» **The problem**
Of the entries below, restate word for word only the section that runs from the line with "This screenshot has height=1153, width=909." to the line with "Click the Application tree node icon", counting both ends.

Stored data

------------------------------------------------

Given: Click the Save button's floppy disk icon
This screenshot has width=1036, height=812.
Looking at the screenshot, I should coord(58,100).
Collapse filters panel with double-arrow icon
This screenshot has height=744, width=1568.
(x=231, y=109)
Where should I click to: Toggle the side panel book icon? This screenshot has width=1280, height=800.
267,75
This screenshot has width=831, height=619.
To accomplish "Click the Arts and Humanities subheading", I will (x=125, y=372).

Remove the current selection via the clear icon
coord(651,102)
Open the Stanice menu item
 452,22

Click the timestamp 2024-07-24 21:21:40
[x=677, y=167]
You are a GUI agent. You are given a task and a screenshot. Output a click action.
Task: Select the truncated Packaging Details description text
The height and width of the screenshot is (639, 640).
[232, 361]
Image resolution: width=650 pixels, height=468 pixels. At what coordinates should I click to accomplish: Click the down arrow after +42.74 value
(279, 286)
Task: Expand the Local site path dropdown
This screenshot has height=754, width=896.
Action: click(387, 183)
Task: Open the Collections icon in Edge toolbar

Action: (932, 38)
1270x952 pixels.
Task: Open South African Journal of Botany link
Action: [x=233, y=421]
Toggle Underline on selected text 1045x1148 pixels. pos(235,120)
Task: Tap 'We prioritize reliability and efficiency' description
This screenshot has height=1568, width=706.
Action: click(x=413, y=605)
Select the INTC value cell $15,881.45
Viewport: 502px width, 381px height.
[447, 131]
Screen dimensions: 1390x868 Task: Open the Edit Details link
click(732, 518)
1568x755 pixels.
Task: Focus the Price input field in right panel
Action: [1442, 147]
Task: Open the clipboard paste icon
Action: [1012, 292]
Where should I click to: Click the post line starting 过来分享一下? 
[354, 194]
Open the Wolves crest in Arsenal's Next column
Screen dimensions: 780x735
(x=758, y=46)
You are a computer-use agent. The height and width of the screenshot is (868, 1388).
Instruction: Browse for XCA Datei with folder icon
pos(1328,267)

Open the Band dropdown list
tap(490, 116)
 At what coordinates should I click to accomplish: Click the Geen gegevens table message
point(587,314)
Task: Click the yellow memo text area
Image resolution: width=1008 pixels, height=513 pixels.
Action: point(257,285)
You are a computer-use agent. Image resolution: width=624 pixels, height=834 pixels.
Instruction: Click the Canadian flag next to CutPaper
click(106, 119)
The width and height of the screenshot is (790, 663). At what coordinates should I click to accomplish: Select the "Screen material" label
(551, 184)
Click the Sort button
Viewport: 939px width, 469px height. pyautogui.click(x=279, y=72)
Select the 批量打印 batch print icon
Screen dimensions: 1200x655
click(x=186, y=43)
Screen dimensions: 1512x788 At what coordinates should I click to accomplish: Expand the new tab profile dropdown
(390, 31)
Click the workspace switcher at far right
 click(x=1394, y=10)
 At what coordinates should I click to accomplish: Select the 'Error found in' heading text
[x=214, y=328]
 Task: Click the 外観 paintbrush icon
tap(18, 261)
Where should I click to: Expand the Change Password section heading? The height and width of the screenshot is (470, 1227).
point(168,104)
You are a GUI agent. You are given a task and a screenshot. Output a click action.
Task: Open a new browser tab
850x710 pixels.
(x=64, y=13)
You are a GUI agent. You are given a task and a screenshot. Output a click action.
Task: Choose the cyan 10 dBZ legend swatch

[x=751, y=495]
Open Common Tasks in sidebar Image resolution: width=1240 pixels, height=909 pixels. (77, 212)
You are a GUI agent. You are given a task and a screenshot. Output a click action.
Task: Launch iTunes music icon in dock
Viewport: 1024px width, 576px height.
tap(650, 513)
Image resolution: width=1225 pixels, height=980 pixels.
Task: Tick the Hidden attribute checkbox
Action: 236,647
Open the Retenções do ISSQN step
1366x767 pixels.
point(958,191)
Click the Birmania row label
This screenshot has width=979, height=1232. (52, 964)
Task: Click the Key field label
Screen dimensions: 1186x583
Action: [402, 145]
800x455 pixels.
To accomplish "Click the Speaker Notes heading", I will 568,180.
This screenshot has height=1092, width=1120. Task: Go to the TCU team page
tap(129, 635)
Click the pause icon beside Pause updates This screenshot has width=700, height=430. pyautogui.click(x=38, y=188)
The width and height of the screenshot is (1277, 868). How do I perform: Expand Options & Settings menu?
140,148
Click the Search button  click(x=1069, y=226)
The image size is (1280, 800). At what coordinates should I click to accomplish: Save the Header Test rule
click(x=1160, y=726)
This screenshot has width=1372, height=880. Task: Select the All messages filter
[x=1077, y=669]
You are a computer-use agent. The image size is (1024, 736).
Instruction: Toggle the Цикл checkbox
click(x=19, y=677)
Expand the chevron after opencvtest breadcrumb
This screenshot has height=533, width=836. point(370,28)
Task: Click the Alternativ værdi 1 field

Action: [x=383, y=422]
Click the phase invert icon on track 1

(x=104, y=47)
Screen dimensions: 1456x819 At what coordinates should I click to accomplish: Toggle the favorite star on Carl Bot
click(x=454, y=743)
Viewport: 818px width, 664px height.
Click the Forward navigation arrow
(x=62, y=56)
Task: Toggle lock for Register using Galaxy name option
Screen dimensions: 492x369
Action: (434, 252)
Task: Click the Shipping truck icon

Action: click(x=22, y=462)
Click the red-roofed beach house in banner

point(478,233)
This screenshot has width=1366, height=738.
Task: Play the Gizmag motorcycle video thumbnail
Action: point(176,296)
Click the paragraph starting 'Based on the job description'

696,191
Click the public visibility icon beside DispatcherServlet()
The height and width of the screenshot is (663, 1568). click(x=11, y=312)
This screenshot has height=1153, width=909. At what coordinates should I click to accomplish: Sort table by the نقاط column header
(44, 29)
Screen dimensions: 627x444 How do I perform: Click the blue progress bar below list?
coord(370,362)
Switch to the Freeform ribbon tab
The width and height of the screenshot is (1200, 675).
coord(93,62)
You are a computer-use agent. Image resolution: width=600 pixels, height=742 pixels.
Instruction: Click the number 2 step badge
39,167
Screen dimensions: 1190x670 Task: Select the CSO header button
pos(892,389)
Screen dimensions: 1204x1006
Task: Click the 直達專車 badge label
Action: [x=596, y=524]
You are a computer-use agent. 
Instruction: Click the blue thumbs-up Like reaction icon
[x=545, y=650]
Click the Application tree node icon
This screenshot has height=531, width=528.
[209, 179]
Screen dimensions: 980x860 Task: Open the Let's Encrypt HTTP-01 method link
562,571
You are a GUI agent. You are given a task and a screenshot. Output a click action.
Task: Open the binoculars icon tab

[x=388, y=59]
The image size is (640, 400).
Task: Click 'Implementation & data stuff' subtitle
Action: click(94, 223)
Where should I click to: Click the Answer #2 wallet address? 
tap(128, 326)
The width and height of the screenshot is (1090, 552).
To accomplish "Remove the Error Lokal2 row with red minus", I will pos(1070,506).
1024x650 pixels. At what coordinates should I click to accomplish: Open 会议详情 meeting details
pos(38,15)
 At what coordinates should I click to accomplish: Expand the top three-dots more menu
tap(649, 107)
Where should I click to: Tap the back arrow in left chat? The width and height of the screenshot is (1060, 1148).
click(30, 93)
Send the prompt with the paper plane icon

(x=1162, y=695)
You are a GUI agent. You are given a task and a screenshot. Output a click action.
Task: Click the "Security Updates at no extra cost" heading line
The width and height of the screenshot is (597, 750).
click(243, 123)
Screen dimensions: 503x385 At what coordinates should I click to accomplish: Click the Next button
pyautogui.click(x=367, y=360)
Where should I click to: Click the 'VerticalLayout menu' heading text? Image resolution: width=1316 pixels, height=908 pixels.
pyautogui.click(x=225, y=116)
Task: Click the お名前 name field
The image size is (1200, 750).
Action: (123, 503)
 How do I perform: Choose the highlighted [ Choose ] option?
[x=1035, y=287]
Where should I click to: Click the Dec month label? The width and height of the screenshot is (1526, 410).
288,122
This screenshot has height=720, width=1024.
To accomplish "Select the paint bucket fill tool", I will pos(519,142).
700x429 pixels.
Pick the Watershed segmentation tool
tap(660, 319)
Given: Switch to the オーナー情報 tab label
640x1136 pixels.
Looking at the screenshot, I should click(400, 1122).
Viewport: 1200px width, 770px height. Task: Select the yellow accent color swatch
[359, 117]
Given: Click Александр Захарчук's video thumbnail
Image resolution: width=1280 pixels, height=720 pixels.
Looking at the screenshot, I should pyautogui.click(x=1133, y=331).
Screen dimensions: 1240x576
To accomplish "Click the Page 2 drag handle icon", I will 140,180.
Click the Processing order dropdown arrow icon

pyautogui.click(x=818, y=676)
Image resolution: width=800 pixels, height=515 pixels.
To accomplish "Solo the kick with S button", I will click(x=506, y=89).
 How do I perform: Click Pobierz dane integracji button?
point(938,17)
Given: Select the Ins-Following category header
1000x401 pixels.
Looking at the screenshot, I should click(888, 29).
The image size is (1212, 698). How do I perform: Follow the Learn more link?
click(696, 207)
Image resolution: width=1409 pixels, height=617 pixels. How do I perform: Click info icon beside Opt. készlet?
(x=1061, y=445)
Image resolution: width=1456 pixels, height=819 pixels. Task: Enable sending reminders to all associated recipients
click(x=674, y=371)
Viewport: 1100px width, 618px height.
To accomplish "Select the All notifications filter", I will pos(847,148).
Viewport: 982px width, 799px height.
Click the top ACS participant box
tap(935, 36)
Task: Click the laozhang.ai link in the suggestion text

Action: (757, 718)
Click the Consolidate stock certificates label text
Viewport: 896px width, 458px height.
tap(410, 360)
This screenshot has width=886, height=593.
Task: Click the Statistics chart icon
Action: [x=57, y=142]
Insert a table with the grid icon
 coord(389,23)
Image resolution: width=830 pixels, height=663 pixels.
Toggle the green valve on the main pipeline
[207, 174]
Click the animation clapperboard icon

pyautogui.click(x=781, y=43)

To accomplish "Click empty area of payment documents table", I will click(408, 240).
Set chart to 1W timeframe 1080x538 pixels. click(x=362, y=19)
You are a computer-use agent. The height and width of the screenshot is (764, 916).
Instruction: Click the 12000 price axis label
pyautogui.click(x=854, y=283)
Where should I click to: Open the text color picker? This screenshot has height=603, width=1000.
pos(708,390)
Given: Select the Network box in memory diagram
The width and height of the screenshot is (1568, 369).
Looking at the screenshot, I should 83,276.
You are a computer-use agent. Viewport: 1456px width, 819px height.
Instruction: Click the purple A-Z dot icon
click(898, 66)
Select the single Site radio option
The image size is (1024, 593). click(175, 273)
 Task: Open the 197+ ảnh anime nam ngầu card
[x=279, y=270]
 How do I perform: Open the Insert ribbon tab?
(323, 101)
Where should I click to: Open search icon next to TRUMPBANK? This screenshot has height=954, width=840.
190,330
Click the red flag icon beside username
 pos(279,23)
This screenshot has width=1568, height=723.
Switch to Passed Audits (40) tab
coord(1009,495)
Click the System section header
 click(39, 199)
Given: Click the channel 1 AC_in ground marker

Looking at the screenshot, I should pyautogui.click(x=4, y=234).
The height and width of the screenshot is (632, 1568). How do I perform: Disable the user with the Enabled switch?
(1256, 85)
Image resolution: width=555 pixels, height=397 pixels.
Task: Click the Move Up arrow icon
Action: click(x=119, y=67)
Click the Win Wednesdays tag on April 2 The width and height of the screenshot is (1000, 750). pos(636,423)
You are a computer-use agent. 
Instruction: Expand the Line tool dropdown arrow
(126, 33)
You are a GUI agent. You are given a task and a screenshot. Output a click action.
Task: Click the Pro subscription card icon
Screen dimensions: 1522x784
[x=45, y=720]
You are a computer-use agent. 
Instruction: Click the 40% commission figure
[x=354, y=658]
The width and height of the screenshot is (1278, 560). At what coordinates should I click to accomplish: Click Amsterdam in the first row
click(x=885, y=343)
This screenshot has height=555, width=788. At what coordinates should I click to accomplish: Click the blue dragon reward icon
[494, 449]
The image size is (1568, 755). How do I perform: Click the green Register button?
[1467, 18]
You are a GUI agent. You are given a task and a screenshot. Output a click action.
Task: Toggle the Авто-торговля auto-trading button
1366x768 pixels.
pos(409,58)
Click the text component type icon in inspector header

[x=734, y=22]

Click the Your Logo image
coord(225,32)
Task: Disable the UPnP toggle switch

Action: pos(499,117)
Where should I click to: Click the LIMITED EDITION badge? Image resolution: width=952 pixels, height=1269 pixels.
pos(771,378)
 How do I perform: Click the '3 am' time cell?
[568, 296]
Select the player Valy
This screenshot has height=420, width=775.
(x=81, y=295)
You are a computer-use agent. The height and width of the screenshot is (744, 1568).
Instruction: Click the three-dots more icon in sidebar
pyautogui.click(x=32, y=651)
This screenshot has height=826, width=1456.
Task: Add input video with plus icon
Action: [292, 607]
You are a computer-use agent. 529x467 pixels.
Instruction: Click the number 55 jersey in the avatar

------------------------------------------------

» **Output for this exercise**
This screenshot has height=1153, width=909. At what coordinates should I click to accomplish: Sort table by the نقاط column header
(44, 29)
Screen dimensions: 627x444 How do I perform: Click the blue progress bar below list?
coord(370,362)
Switch to the Freeform ribbon tab
The width and height of the screenshot is (1200, 675).
coord(93,62)
You are a computer-use agent. Image resolution: width=600 pixels, height=742 pixels.
Instruction: Click the number 2 step badge
39,167
Screen dimensions: 1190x670 Task: Select the CSO header button
pos(892,389)
Screen dimensions: 1204x1006
Task: Click the 直達專車 badge label
Action: [x=596, y=524]
You are a computer-use agent. 
Instruction: Click the blue thumbs-up Like reaction icon
[x=545, y=650]
Click the Application tree node icon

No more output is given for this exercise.